Page MenuHomePhabricator

Add primary key and log fields to archive table; perhaps also use original page_id when page is restored?
Open, MediumPublicFeature

Description

Author: leucosticte512

Description:
I offer the following proposed/possible changes for discussion, before I write the implementing patch:

(1) Add to archive table these fields:

  • ar_id (primary key)
  • ar_log_id (the log_id of the deletion action)

(2) What about these fields? Is there a need for them or can we just rely on JOINs with the logging table?

  • ar_log_timestamp (time of deletion)
  • ar_log_user (deleting user id)
  • ar_log_user_text (deleting user name)
  • ar_log_comment (deletion reason)

(3) Would it be better to restore deleted pages to the same page id they had originally? That page id is stored in ar_page_id.


Version: 1.20.x
Severity: enhancement

Details

Reference
bz39675

Event Timeline

bzimport raised the priority of this task from to Medium.Nov 22 2014, 1:11 AM
bzimport set Reference to bz39675.

Thank you for these ideas.

To submit a patch, if you don't already have a developer access, please require one at https://www.mediawiki.org/wiki/Developer_access

You'll then be able to submit your code to our code review system (we use Gerrit).


(1) Could you give a sample of a query with a performance gain for these new indexes?

(2) The fields you noted doesn't seem to be currently in use in core. I haven't checked extensions.

(3) Could you document pro/cons to use old/new page id?


[ Adding schema-change keyword. Priority: normal. Confirming the bug.

Bug assigned to bug submitter, as he offers to prepare a patch. ]

leucosticte512 wrote:

(1) The reason for adding a primary key is because, according to Brion's comments at https://www.mediawiki.org/w/index.php?title=Proposed_Database_Schema_Changes&diff=48189&oldid=48188 , not having a primary key "is generally annoying, and means that we refer to deleted revisions with a (namespace,title,timestamp) tuple which isn't guaranteed to be unique. (Dupe timestamps can occur in a page's history due to funny bugs or history merging from two formerly separate pages; very quick consecutive operations may also produce dupes on second-resolution timestamps.)"
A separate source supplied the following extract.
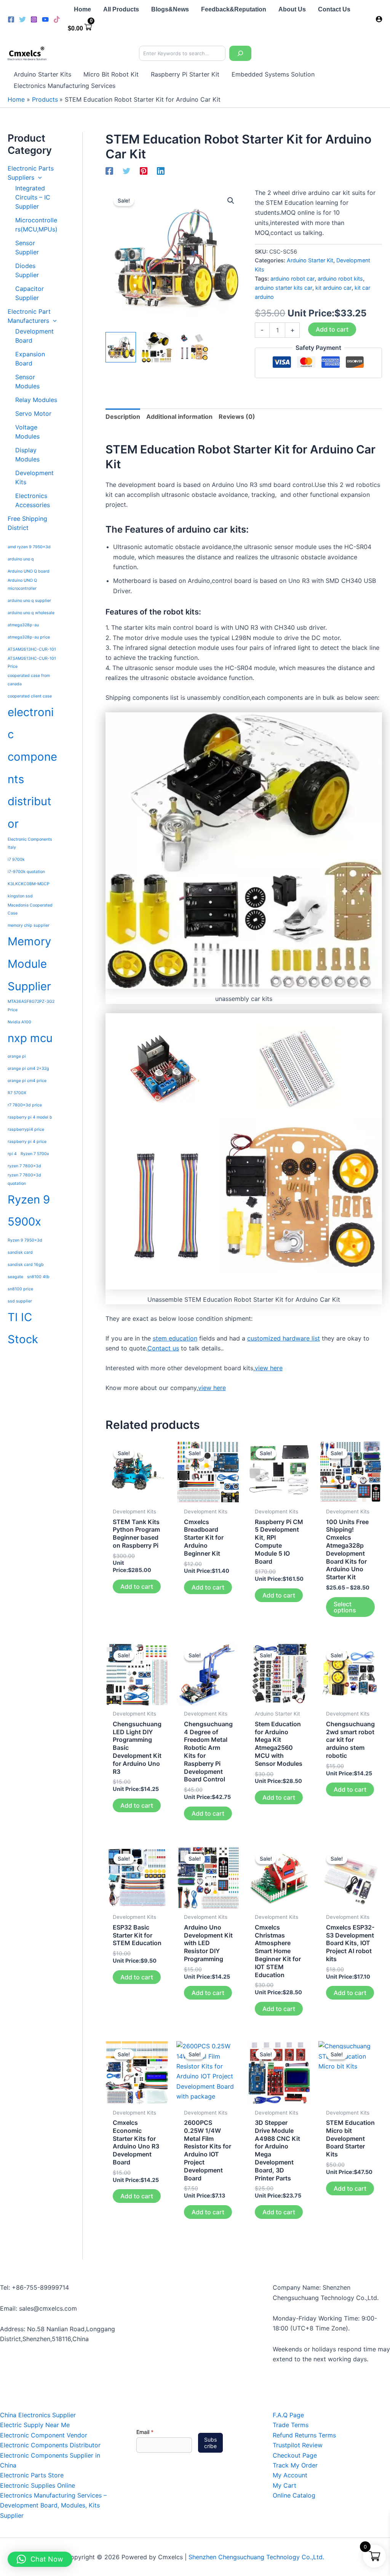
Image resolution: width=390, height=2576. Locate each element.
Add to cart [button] (136, 1586)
(2) I'm sorry, I didn't make clear that I was seeking to open discussion on whether we should add those four fields (ar_log_timestamp, ar_log_user, ar_log_user_text, and ar_log_comment), which do not presently exist; and/or add ar_log_id. Do we need all that stuff from the logging table, or will it suffice to just store that ar_log_id so that row in the logging table can be looked up by that primary key (log_id)? The purpose is largely to help sort out different sets of deleted revisions from the same page; this is important if we're going to implement suggestion (3) below, because we won't be able to distinguish them by ar_page_id anymore, since going forward they'll all have the same ar_page_id. (We'll still need to keep ar_page_id for backward compatibility.)

(3) Pros: It seems logical that page IDs shouldn't change, if we can avoid having them change, for the same reasons that good URLs shouldn't change. If anything references those page IDs, it's helpful to have it continue referencing the same page when it's restored. Cons: I haven't thought of any yet.

[ Adding Asher Feldman as cc, to get performance advice. ]

What changes would people like to see to Special:Undelete and ApiQueryDeletedRevs? For example, do we want to add some filters or sorts to Special:Undelete or some more modes and parameters to ApiQueryDeletedRevs, to search through revisions by such criteria as deleting user, deletion timestamp, deletion summary, deletion action (i.e. logid), etc.?

We could use more discussion on http://www.mediawiki.org/wiki/Requests_for_comment/Page_deletion. I wouldn't invest to much time into that table unless redoing it entirely.

Follow-up to comment 4: Also, Special:DeletedContributions.

Change 51675 merged by jenkins-bot:
Add archive, externallinks PK

https://gerrit.wikimedia.org/r/51675

Change 92433 had a related patch set uploaded by saper:
Add ar_id and el_id sequences for PostgreSQL

https://gerrit.wikimedia.org/r/92433

Change 92433 merged by jenkins-bot:
Add ar_id and el_id sequences for PostgreSQL

https://gerrit.wikimedia.org/r/92433

All patches have been merged. Is there more work to do here (if yes: What exactly?), or can this ticket be closed as RESOLVED FIXED?

Some of the other proposals, such as ar_log_id, didn't make it into the final patch (I can't remember why; it may be that I decided it was too much stuff to put in one change). But those other proposals could become a moot point depending on what ultimately happens with the page deletion RFC.

The "perhaps also use original page_id when page is restored?" part was done in T28123.

Aklapper changed the subtype of this task from "Task" to "Feature Request".Feb 4 2022, 12:24 PM
Aklapper removed a subscriber: leucosticte.